** start Entries **

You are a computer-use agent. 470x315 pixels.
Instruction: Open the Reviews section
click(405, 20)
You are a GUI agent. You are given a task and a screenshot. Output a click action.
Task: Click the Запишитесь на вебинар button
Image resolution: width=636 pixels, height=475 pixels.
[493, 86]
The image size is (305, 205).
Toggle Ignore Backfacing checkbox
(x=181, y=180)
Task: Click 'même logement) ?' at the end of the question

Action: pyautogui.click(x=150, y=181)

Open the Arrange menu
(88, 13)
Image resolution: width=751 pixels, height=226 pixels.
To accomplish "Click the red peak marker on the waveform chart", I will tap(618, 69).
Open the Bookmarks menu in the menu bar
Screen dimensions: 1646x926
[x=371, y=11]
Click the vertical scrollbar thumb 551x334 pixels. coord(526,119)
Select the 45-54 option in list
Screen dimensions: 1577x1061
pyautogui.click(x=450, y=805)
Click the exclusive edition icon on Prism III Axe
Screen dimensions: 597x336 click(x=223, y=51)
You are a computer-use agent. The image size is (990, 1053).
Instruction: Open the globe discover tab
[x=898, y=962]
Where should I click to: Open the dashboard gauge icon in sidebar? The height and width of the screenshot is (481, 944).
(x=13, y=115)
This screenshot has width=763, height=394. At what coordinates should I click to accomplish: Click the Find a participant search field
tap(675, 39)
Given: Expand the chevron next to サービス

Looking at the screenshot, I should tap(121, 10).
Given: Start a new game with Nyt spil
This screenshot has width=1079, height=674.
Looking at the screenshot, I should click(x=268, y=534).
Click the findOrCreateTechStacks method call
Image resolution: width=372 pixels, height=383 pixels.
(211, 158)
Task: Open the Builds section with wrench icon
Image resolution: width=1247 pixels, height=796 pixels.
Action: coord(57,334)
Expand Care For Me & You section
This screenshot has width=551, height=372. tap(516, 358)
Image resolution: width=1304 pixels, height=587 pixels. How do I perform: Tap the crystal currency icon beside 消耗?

** end Entries **

Which lines of the records contain the string "computer"? Report each one in full, and treat uppercase and lowercase as different.

■ Answer for this exercise
You are a computer-use agent. 470x315 pixels.
You are a computer-use agent. The image size is (990, 1053).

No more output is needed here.